In 2016, the Department of Agriculture received numerous pesticide drift complaints believed to be related to herbicide use incidents mostly involving a four county area in southeast Missouri. The four counties are Stoddard, Dunklin, New Madrid and Pemiscot. The department also received a small number of complaints from Butler County and Carroll County.

The complaints allege herbicide drift damage to more than 41,000 acres of soybeans as well as peaches, tomatoes, watermelons, cantaloupe, rice, purple-hull peas, peanuts, cotton and alfalfa. Residential gardens, trees and shrubs have been included in the damage reports.

Similar complaints alleging Dicamba misuse have been received in other states where the Dicamba-tolerant seed was planted.

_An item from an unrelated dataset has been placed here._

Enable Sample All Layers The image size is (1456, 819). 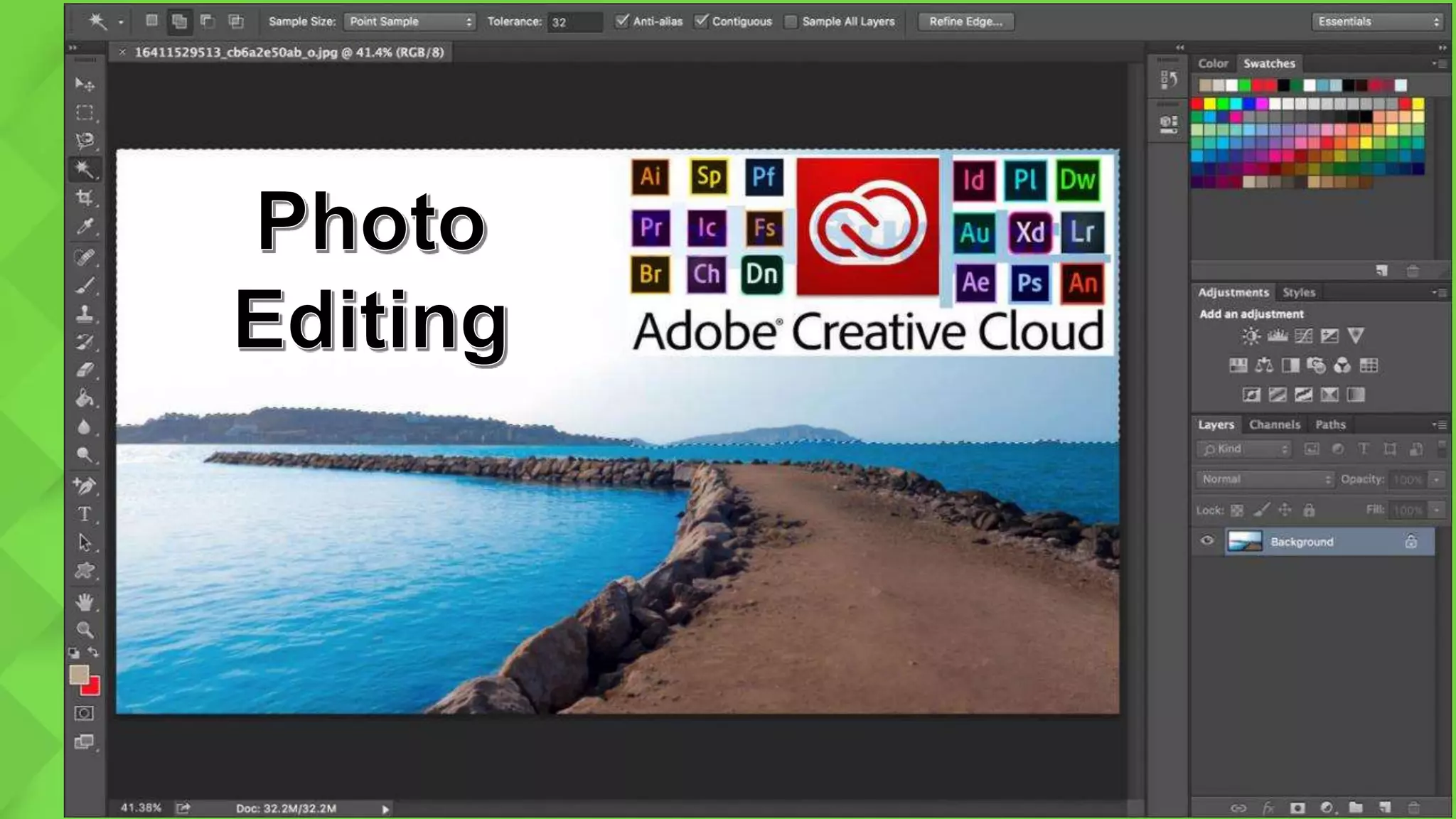click(791, 21)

Frequently Asked Questions

  1. What is Dicamba?

    Dicamba is an active ingredient contained in certain herbicides. Herbicides containing Dicamba are registered for uses in agriculture, residential areas, and other sites to address broadleaf weeds and woody plants. Current registrations for use on cotton and soybeans are restricted to preplant and postharvest burndown applications. The product labels for these herbicides specify this restriction.

  2. Have any farmers or pesticide applicators been prosecuted for illegal spraying of Dicamba this year?

    Investigations are ongoing.

  3. What has the Missouri Department of Agriculture done to address the situation?

    The goal of Plant Industries Division’s Pesticide Program is to prevent unreasonable adverse effects of pesticide use on non-target crops and the environment while helping assure the availability of pesticides needed to maintain our quality of life. This is accomplished by licensing pesticide applicators and dealers, registering pesticides and performing inspections and investigations in the enforcement of the Missouri Pesticide Use Act and the Missouri Pesticide Registration Act.

    The department is thoroughly investigating these complaints.

  4. How many pesticide drift complaints does the department investigate each year?

    Total Pesticide Incidents (Ag Use and Non Ag Use) involving filed complaints investigated by the Pesticide Program:
    FY 2012 – 97
    FY 2013 – 75 (one complaint was Dicamba-related)
    FY 2014 – 75
    FY 2015 – 90 (three complaints were Dicamba-related)
    FY 2016 – 97 (27 complaints are allegedly Dicamba-related)
    FY 2017 (July 1– February 27, 2017) – 181 (164 complaints are allegedly Dicamba-related)

  5. What is the department's estimate of how much crop damage has occurred in the Bootheel and to what crops?

    The department does not assess crop damage in terms of yield loss.